Fig. 4: scGALA Unifies Multi-omics Datasets Through Enhanced Cell Alignment Beyond Conventional Matches.

a Schematic workflow of scGALA integrating two dual-omics datasets (e.g., RNA+ATAC and RNA+ADT) into a unified tri-omics dataset via refined cell alignment. b Cell type-specific alignment precision: Confusion matrices comparing MNN (baseline), scGALA-enhanced (MNN + scGALA-exclusive), and scGALA-exclusive alignments. Diagonal enrichment highlights scGALA's improved accuracy in tri-omics integration. c Spearman’s correlation distribution of aligned cell pairs from MNN (baseline) versus scGALA-exclusive matches.
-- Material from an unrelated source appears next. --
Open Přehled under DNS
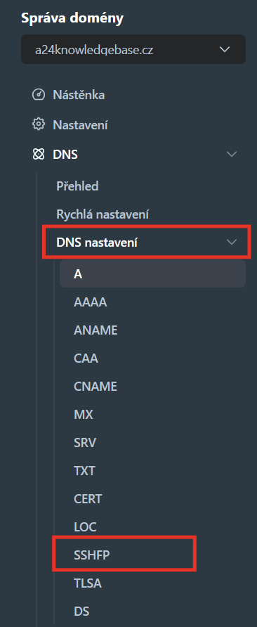Screen dimensions: 257x627 77,186
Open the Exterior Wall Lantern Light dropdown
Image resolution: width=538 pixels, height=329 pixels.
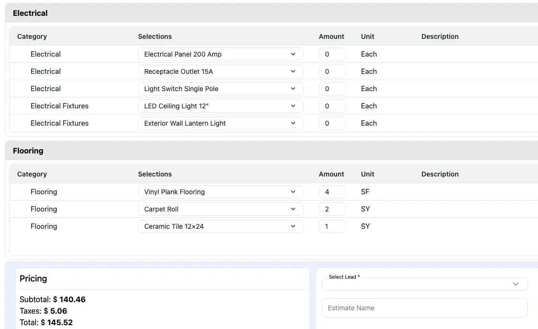[221, 123]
Comparable distributions confirm scGALA maintains alignment quality while expanding coverage. d Composition of scGALA alignments (doughnut chart): scGALA identifies previously undiscovered cell pairs (exclusive to scGALA) while retaining high-confidence MNN matches, enabling comprehensive multi-omics unification. e ROC curves quantifying alignment accuracy for cell type matching, with AUROC values demonstrating scGALA's superior performance in cross-modality integration. f UMAP visualization of cross-dataset alignment, with connecting lines indicating alignments from MNN (baseline), scGALA-enhanced (MNN + scGALA-exclusive), and scGALA-exclusive alignments (blue: correct cell type matches; pink: mismatches). Source data are provided as a Source Data file.